Serves 4 to 6
This is perhaps the only good thing to emerge from that dismal person. It is, quite genuinely, a dish cooked by Castro’s guerrilla band when they were fighting to overthrow the Cuban government. It was recorded by the French war correspondent Gérard Chaliand.
The men would descend on a village and commandeer the ingredients at gunpoint. In the original version the chicken would have been a very tough village bird, and it would be marinated in fresh pineapple juice to make it tender before cooking. With supermarket chicken this is no longer necessary.

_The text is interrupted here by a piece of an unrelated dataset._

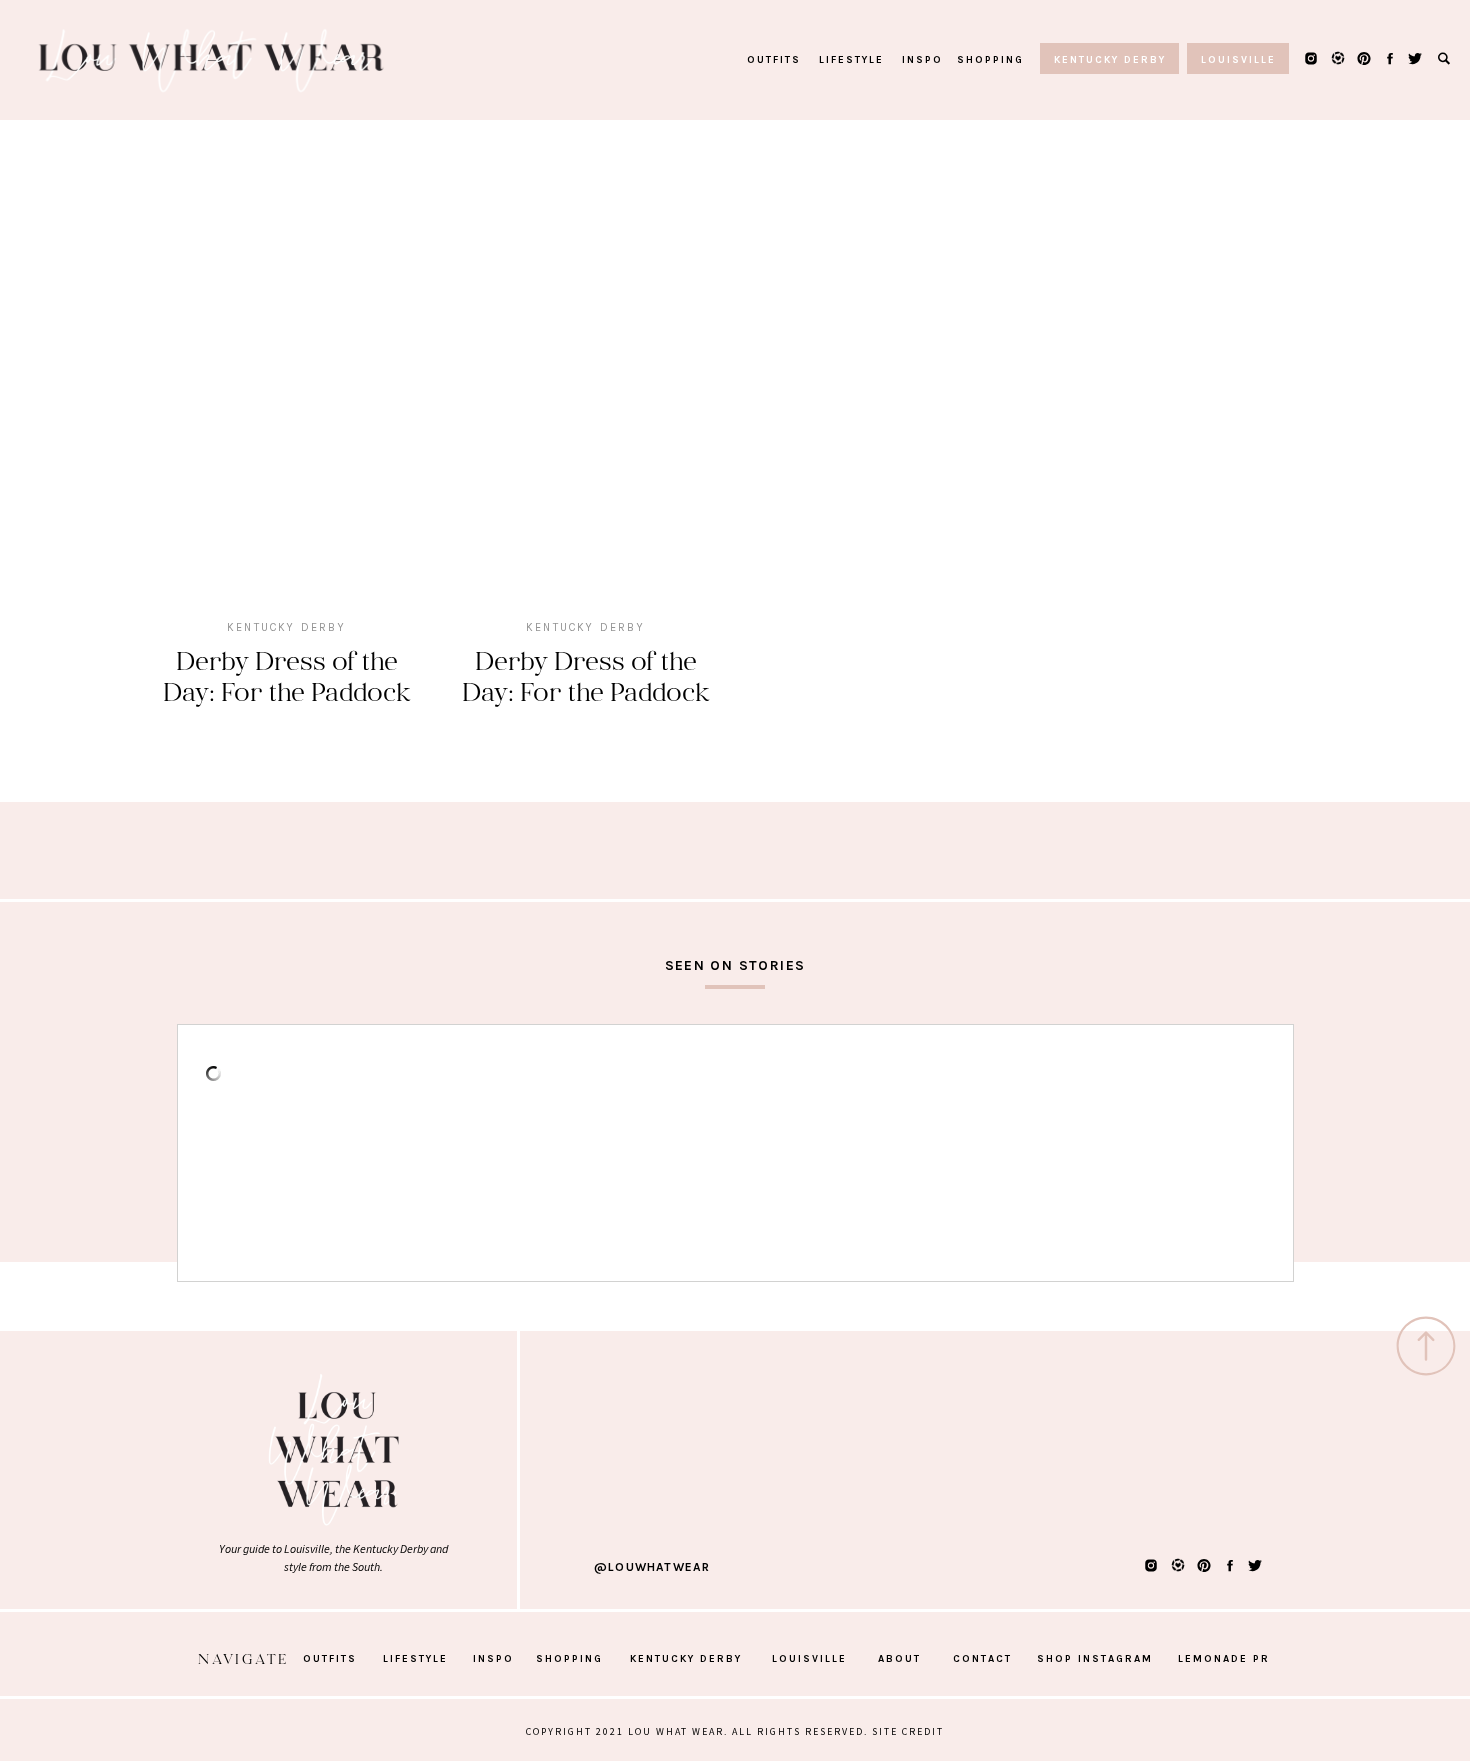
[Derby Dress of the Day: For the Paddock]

Also, the fresh pineapple available in Britain is always nastily underripe and it’s better to used canned, but this is pasteurised and the tenderising enzyme has been broken down.
- 1 kg chicken pieces of your choice
- 2 medium large onions
- 2 cloves of garlic
- 2 standard (400 g) cans of tomatoes
- 2 standard (400 g) cans of pineapple rings in juice
- cooking oil
- chillies or chilli powder to taste
- black pepper
Heat a little oil in a frying pan. Peel and coarsely chop the onions and fry them, stirring frequently, until browned but not burnt. While they are cooking, peel and chop the garlic and add it. When done, transfer to a big casserole with a lid.
Brown the chicken thoroughly and put the pieces in the casserole. Add the tomatoes, with the juice in the can. Add chopped chillies or chilli powder — use less than you think you need, you can always top it up later. The dish is meant to be a bit spicy but not curry hot. Add salt and grind in some black pepper.
There should be enough liquid to just cover the chicken pieces. Cover the casserole and put it on top of the stove. Bring the mixture to the boil, turn down the heat and leave it to simmer for 45 minutes, or 55 if using large drumsticks.
A quarter of an hour before it’s cooked, drain the juice off the pineapple. Cut each ring into 3 or 4 pieces, add to the mixture and stir it in. Bring back to the boil and reduce the heat to simmer again. If there’s too much liquid, remove the lid to let it evaporate.
Finally, correct the seasoning, adding more chilli if necessary. Serve with plain boiled rice. It goes well with green beans.